** Records provided follows **
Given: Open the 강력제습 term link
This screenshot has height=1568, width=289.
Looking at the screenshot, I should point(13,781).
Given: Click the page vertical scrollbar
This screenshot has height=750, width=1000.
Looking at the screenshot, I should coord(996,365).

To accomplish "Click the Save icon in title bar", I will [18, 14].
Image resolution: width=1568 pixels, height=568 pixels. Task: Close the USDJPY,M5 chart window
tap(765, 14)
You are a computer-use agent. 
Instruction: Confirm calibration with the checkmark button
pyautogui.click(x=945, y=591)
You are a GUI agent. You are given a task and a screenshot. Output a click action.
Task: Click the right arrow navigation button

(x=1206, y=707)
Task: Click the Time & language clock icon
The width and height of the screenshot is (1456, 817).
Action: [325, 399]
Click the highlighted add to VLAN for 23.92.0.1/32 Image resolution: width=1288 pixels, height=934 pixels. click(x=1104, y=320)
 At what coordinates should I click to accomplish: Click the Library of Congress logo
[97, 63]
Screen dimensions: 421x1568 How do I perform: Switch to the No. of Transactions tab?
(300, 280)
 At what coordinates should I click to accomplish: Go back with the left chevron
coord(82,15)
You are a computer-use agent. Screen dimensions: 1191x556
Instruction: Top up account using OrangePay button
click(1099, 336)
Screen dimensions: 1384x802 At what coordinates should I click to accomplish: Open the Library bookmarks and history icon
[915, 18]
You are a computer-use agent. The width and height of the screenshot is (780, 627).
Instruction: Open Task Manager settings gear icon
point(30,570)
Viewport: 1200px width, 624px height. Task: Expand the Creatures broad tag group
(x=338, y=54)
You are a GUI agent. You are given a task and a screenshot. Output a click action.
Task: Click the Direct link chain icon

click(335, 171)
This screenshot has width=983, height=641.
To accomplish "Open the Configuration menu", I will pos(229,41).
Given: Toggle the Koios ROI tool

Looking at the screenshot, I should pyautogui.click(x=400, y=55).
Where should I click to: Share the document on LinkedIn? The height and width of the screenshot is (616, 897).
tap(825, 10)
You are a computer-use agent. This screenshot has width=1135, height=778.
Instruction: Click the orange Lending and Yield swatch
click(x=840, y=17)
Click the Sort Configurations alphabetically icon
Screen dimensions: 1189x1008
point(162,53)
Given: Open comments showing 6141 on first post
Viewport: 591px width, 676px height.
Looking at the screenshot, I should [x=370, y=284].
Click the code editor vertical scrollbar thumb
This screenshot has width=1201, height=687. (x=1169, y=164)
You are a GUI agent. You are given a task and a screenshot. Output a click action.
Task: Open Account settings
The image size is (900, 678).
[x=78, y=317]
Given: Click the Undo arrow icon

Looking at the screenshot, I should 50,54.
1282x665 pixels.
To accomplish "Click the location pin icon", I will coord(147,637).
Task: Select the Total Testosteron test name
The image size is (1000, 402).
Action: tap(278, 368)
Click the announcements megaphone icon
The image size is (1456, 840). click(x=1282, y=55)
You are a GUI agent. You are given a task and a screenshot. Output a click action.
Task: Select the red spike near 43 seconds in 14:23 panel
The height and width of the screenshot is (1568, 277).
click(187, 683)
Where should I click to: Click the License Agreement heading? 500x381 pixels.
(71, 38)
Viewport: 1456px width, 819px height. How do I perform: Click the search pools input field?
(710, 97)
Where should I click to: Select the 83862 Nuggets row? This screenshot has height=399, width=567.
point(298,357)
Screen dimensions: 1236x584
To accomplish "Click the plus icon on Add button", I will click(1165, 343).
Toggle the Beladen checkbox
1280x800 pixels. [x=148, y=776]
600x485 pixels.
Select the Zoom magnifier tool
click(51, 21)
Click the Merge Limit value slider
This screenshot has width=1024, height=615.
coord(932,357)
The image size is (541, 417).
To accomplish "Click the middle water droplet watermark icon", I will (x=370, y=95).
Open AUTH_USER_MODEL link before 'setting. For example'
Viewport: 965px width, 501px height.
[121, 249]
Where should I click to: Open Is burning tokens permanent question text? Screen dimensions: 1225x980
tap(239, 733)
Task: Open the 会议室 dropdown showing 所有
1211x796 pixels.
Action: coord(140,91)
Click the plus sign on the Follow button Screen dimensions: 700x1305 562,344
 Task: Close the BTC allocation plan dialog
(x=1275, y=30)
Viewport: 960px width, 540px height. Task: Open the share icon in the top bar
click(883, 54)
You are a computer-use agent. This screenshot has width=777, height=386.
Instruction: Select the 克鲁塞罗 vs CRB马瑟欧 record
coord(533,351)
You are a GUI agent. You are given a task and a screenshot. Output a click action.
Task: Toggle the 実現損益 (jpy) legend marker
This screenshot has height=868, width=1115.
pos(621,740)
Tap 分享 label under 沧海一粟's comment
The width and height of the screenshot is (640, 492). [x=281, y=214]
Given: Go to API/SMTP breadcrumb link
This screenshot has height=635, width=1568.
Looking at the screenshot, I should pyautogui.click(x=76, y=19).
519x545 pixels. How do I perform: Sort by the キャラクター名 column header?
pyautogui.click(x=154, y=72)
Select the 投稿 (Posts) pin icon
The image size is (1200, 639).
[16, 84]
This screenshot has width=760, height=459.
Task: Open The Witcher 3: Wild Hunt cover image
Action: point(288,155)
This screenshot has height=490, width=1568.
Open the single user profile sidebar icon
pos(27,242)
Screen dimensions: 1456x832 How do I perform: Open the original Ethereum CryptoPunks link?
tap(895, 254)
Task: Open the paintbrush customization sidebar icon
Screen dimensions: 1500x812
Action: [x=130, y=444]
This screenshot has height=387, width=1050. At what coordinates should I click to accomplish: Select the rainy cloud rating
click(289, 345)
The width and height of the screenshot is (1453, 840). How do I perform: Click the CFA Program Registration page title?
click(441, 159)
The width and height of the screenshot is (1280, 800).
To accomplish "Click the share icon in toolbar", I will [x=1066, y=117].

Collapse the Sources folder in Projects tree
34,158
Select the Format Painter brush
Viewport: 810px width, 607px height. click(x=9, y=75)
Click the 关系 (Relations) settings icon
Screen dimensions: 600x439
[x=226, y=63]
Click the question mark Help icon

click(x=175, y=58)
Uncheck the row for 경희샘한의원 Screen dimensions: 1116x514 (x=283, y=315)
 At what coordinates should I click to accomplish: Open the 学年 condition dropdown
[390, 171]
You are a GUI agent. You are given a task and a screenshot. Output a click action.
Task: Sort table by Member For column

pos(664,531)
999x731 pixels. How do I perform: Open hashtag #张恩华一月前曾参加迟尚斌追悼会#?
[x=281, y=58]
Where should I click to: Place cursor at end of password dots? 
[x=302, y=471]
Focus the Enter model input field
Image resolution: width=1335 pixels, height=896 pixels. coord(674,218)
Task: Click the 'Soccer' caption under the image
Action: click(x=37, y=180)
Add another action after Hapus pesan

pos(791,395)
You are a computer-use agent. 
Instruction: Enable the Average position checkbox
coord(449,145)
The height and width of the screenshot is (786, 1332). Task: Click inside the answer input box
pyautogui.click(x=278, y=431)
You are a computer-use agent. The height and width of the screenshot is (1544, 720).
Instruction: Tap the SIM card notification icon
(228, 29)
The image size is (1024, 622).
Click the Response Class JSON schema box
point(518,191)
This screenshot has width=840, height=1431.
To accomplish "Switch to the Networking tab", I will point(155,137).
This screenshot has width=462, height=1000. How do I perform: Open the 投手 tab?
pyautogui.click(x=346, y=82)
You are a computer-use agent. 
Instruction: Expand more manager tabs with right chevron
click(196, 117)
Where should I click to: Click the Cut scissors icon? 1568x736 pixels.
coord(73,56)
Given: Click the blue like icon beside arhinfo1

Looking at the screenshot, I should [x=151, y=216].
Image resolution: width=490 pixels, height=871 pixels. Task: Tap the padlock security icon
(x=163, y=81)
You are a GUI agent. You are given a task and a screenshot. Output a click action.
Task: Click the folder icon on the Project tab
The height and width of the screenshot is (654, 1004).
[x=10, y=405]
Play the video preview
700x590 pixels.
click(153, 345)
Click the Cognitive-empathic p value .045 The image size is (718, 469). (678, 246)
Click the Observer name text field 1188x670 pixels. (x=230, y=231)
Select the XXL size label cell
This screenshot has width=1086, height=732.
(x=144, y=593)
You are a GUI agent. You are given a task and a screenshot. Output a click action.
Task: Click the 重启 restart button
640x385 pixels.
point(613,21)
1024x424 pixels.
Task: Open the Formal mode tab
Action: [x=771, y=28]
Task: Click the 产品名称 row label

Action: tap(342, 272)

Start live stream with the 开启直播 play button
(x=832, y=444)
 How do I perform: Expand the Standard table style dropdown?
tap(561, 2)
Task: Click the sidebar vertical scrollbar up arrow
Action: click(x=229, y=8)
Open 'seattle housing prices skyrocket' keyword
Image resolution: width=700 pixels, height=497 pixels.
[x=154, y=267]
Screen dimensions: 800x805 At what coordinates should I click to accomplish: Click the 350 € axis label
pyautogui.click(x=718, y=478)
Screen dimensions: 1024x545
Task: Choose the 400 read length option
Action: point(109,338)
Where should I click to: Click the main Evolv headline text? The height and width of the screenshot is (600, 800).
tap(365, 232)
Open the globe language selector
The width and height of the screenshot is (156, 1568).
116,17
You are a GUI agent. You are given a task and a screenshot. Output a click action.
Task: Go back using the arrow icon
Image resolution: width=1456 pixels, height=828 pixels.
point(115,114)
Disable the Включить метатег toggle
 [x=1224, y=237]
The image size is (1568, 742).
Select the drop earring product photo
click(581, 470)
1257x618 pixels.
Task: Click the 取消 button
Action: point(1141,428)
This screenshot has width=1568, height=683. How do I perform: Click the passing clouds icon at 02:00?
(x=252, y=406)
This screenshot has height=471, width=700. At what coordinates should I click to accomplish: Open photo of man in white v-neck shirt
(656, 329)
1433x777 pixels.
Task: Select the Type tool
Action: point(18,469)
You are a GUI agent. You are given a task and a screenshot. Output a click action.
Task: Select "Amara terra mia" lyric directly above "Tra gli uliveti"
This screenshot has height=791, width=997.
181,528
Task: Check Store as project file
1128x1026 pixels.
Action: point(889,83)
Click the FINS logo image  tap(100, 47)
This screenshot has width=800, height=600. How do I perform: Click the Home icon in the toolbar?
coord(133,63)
** End of Records provided **
#### Work required:
Please determine how many lines in the entries contain the word "computer" and answer with the number alone.

#### Result of the exercise:
8